His body was in torment, and his mind was in turmoil. All of a sudden, with one cruel cut of a pair of hedge shears, his entire future came crashing down around him. For as much as he professed that Dreadlords, that Initiates, were weapons, and nothing but weapons, that their true and only purpose was in service to the state, just as it always had been, deep beneath this stalwart conviction for the traditional lay a firm opposition to it. Caeso, in fact, wanted to be more than just a weapon. He wanted all of those things which he had helplessly confessed to Soleil: a wife, a family, children, a legacy beyond war. But now? How could he have any of that? Was he...was he even a man anymore?

Soleil set the hedge shears on the end table with the lantern. Stood there, off to the side, smiling and watching.

"Don't you recognize where you are?" came a familiar voice from the darkness. A terribly familiar voice.

And into that soft sphere of light stepped Sabian Diemut, Caeso's father. Utter shock left Caeso dumbstruck. His mouth hung open, and it was all he could do to simply stare in stark disbelief as his father stood in the lantern's light. He couldn't think, he couldn't speak, and even if both of these capacities were available to him then his own body, arrested by pains in all senses of the word, wouldn't allow for it anyway.

Sabian produced a candle and opened the lantern and touched the candle to the lantern's flame. Another man also emerged from the darkness—indeed, this was the driver of Alice's carriage—and also touched a candle to the lantern's flame. Together Sabian and the carriage driver went about the room, lighting other candles and lanterns and gradually bringing light to the whole area, banishing the dark of night and revealing everything.

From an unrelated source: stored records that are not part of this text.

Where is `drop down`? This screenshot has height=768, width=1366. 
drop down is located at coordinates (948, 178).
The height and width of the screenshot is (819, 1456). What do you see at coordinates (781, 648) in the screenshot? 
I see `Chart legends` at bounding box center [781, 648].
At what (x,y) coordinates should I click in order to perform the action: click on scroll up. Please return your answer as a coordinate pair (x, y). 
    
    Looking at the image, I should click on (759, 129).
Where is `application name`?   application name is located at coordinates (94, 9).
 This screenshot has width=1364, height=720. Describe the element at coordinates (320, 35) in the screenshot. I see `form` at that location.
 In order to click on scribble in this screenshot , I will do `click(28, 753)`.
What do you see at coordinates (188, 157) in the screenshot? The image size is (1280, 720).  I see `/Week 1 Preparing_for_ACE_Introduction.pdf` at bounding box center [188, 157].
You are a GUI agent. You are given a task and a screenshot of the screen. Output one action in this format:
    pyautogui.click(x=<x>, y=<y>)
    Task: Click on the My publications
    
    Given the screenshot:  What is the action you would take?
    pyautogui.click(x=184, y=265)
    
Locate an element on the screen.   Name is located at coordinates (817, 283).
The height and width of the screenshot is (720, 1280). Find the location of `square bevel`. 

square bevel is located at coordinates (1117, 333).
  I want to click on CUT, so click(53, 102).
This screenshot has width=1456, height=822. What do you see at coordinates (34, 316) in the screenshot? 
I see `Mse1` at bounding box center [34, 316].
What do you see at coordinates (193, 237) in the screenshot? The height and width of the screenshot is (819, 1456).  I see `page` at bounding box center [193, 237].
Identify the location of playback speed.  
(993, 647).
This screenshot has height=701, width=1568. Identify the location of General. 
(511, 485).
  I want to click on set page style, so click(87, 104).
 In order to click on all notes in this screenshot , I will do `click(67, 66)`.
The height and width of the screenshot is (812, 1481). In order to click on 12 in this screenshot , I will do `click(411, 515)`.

"This is your room," Sabian said as he lit the last candle. "Look there, there is the mirror that I purchased for you the year before you discovered your magic; all the better to help you look the part of a proper nobleman. And there, see, that stuffed dragon which you and Quinctus loved to pretend slaying together. And over there, don't you remember, your own bed, still neatly made just the way I taught you; a man might have servants to aid him, but he must never allow such luxury to make him lapse in his own ability to do things for himself."

There was no mistaking it. Caeso was inside his old childhood room inside the Diemut Estate in Vel Anir city, and his own father was in league with Soleil Verdane.

Caeso's lips trembled horribly. He couldn't believe it. He couldn't understand it. His future had crumbled to nothing, and now so had his present. Nothing made any sense anymore, and he was adrift in an endless sea of agonizing shock and stupefaction. He thought he might have been able to utter the words "Father...why?" but he couldn't be sure. He didn't know if it was in his imagination or if those words were real.

Regardless of it, Sabian came back up to him. He set the candle down on the end table with the lantern, and then he bent over to pick up Caeso's severed penis. He shoved it into Caeso's face, right beneath his nose.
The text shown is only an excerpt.